Write out the part of the rows below that opens with the line containing "At what (x,y)" and closes with the line containing "Looking at the", both included. Leave the pictures out.

Segment Start: RECORDS FOR THE TASK

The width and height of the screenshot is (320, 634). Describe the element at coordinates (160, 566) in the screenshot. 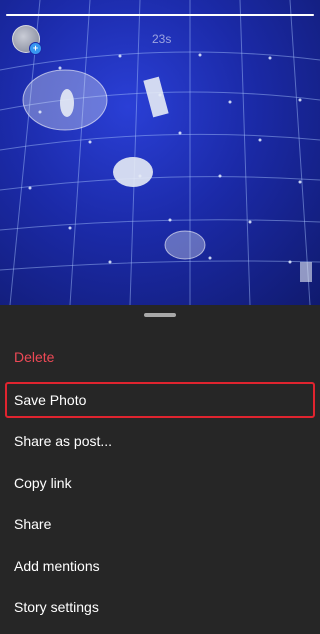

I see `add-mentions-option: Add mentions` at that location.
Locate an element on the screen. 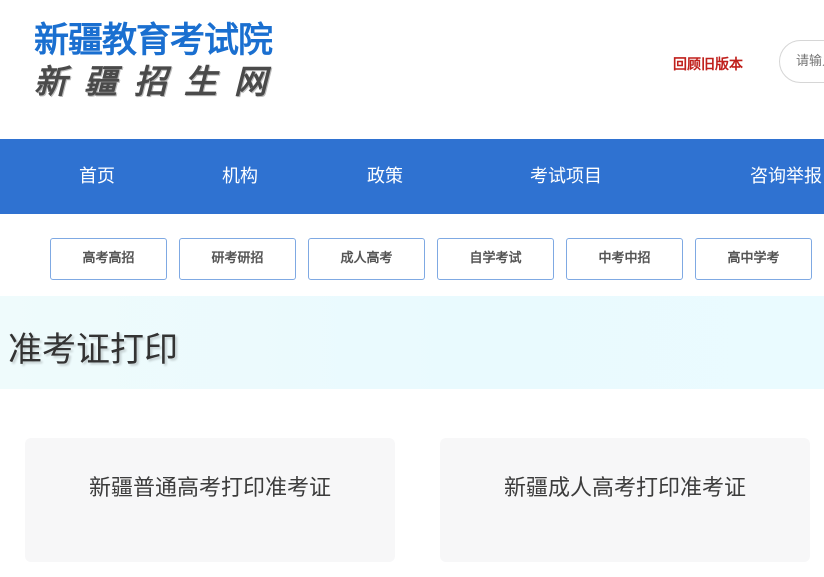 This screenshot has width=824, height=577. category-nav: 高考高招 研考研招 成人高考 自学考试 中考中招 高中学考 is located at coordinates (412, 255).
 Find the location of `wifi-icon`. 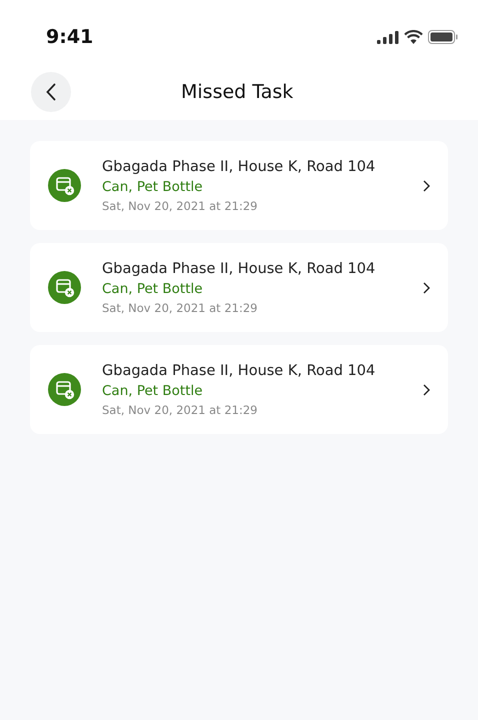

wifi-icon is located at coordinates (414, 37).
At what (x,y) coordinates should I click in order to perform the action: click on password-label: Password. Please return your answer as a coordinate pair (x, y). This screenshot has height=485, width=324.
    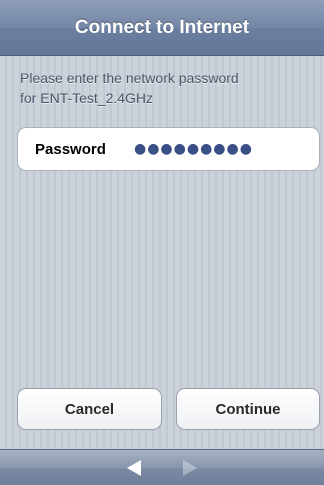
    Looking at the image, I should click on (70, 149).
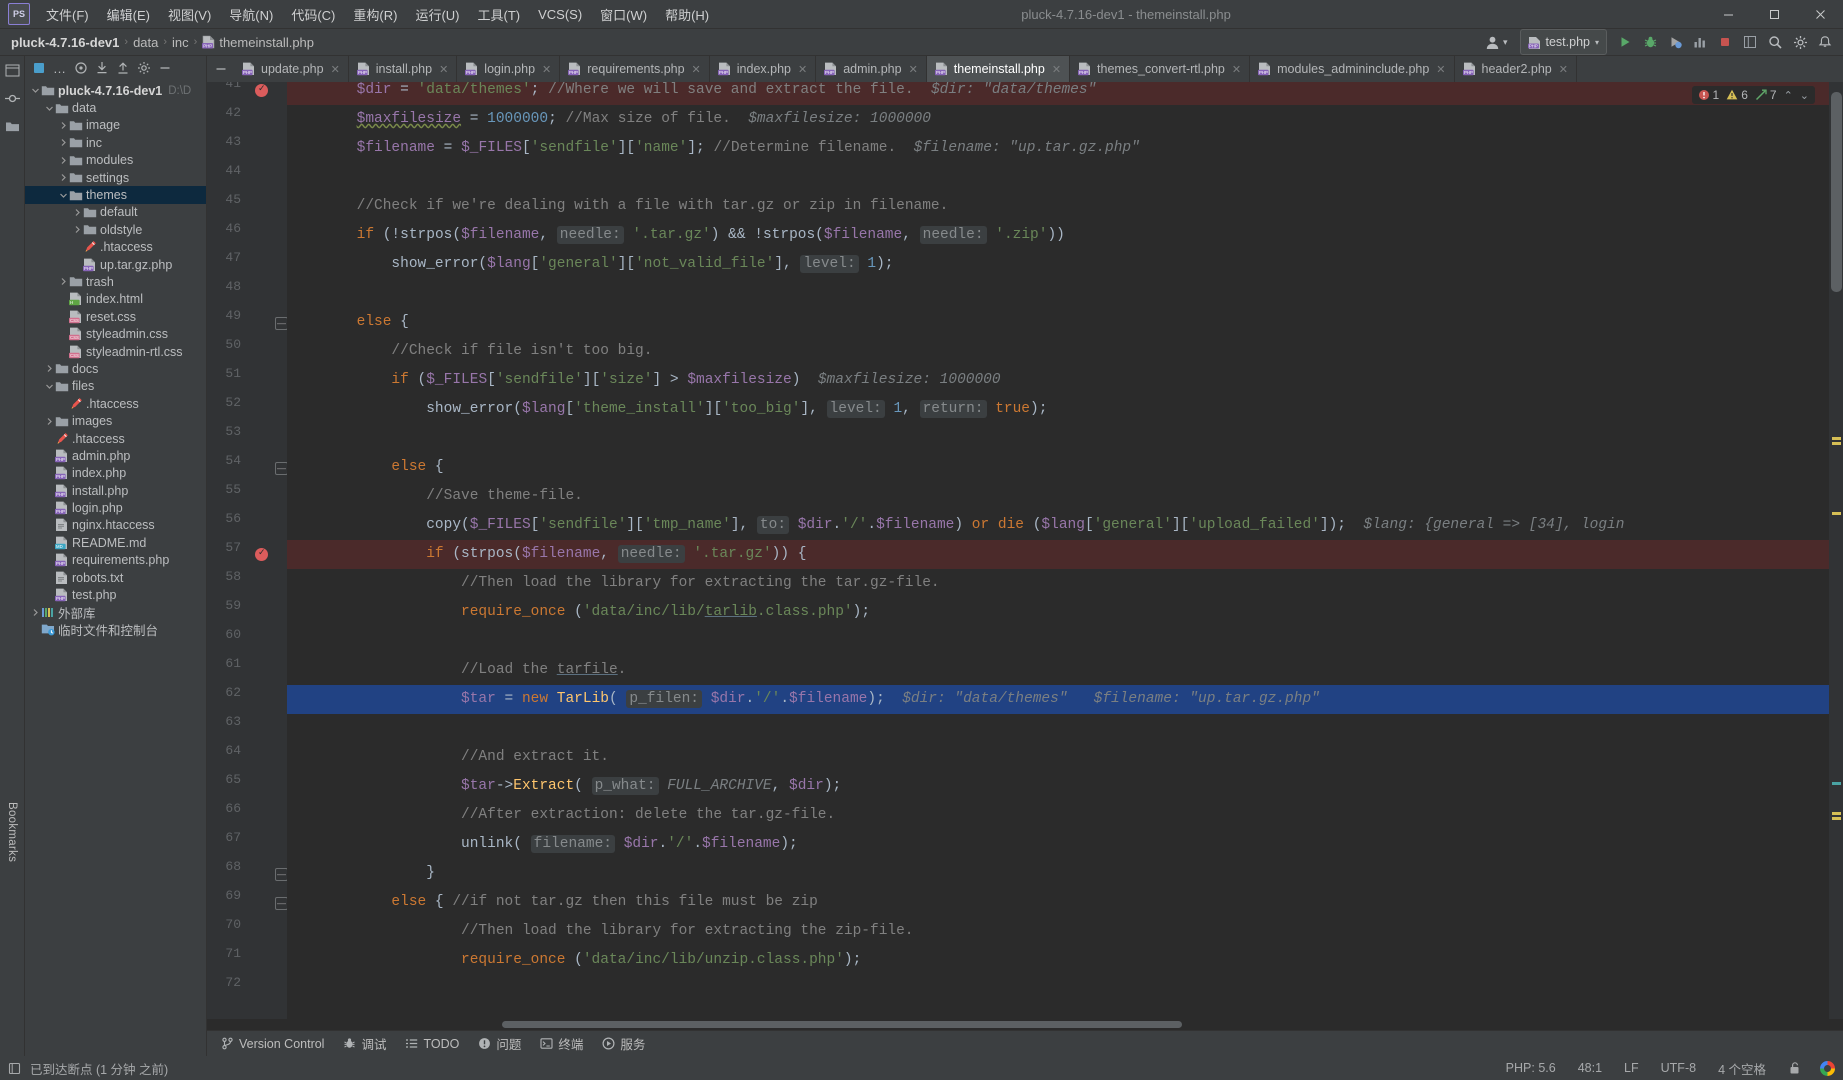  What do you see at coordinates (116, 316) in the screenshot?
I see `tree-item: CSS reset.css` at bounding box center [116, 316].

Segment End: RECORDS FOR THE TASK

### EXERCISE RESULT
At what (x,y) coordinates should I click in order to perform the action: click on password-label: Password. Please return your answer as a coordinate pair (x, y). This screenshot has height=485, width=324.
    Looking at the image, I should click on (70, 149).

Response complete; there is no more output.